Conversion Claim Based on Alleged Right to Receive Shares Dismissed

On October 30, 2019, Justice Sherwood of the New York County Commercial Division issued a decision in Alrai Naked Opportunity, LLC v. Naked Brand Group Ltd., 2019 NY Slip Op. 33241(U), dismissing a conversion claim based on the alleged right to receive share, explaining:

Plaintiffs claim for conversion fails to state a claim, and is dismissed. A conversion takes place when someone, intentionally and without authority, assumes or exercises control over personal property belonging to someone else, interfering with that person’s right of possession. To establish this claim, the plaintiff must show legal ownership or an immediate superior right of possession to a specific identifiable thing and must show that the defendant exercised an unauthorized dominion over the thing in question to the exclusion of the plaintiffs rights.

Generally, the conversion of intangible property is not actionable. Intangible property, however, may be considered tangible for purposes of a conversion claim where the plaintiff has a physical representation of it, i.e., stock certificates or the electronic record or registration of such stock certificates, and alleges the taking of that physical representation. Thus, to allege a claim for conversion of stock certificates, the plaintiff must allege that it was issued stock certificates, or that they were electronically recorded in plaintiffs name, and they were taken by defendant. The plaintiff must allege that the stock was issued to it, or that it had some other kind of possession of the shares, and that the defendant took the shares. The mere right to payment may not form the basis for a conversion claim.

Here, Alrai alleges an improper conversion of its right to receive additional shares in NBG based on Alrai’s beneficial interest in Bendon. Alrai fails to allege that it possessed the NBG share certificates, or any other physical manifestation of the allegedly converted shares. It also fails to allege that the shares were previously registered in its name. Alrai alleges merely a beneficial right, pursuant to its agreement with a third party, EJG, to additional NBG shares. This mere right to payment ofNBG shares is not sufficient to establish a present possessory interest for purposes of a conversion claim. Indeed, Alrai cannot even allege that it possessed the Bendon shares which it was to exchange for the NBG shares. The Bendon Final Share Register issued prior to the merger does not list Alrai as the owner or possessor of Bendon shares. While the Deeds gave Alrai a beneficial interest in certain Bendon shares, at no time prior to the closing of the merger did Alrai have a possessory interest in NBG shares. Further, under the Deeds, the number of NBG shares that Alrai ultimately was going to get upon the closing of the merger was not fixed. In fact, the Deeds at section 7.1(e) specifically disclosed to Alrai that, prior to the closing, NBG and/or Naked could issue further shares or other securities that may be convertible into share” or which could enable the holder to buy additional shares, which contingencies may be both material and adverse to the rights of a holder of the Sale Shares Alrai. The PIPE was precisely that type of contingency which diluted Alrai’s potential shares in NBG, and which was disclosed to Alrai in section 7.1 (e) of the Deeds.

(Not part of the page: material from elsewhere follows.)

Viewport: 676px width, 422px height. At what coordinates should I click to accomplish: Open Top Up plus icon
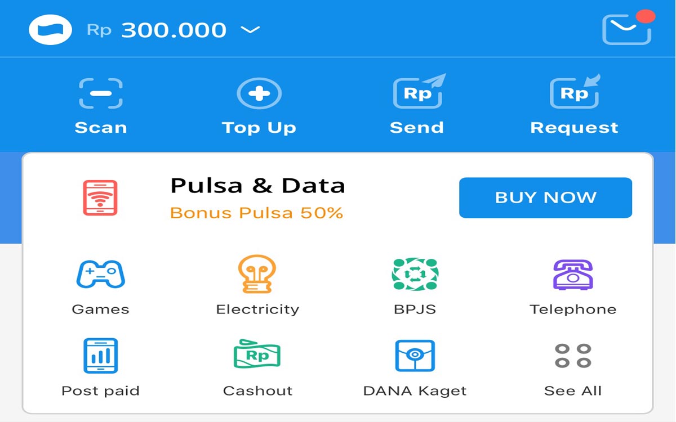pos(259,93)
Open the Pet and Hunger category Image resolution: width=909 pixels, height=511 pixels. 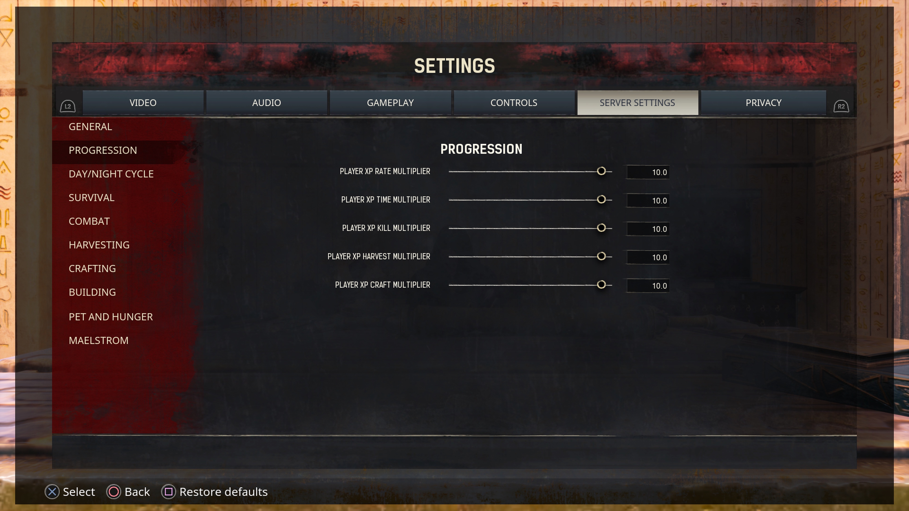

Essentially, Alrai’s claim is a contract-based dispute over the number of shares that it was entitled to under the Deeds and the Merger Agreement. While Alrai may not pursue a contract claim under the Merger Agreement since it was not a party to that agreement, Alrai may pursue such a claim against EJG based on breach of the Deeds. Alrai’s conversion claim is insufficient as a matter of law.

(Internal quotations and citations omitted).

Commercial litigation often involves conversion claims. As this decision shows, conversion can involve not just physical objects, but also intangible property. However, as this decision also shows, there must be a physical representation of that property and that the claim must relate to the conversion of that physical representation. Contact Schlam Stone & Dolan partner John Lundin at jlundin@schlamstone.com if you or a client have a question regarding one person depriving another of her property, whether that property is tangible or intangible, or even involves money or electronic files.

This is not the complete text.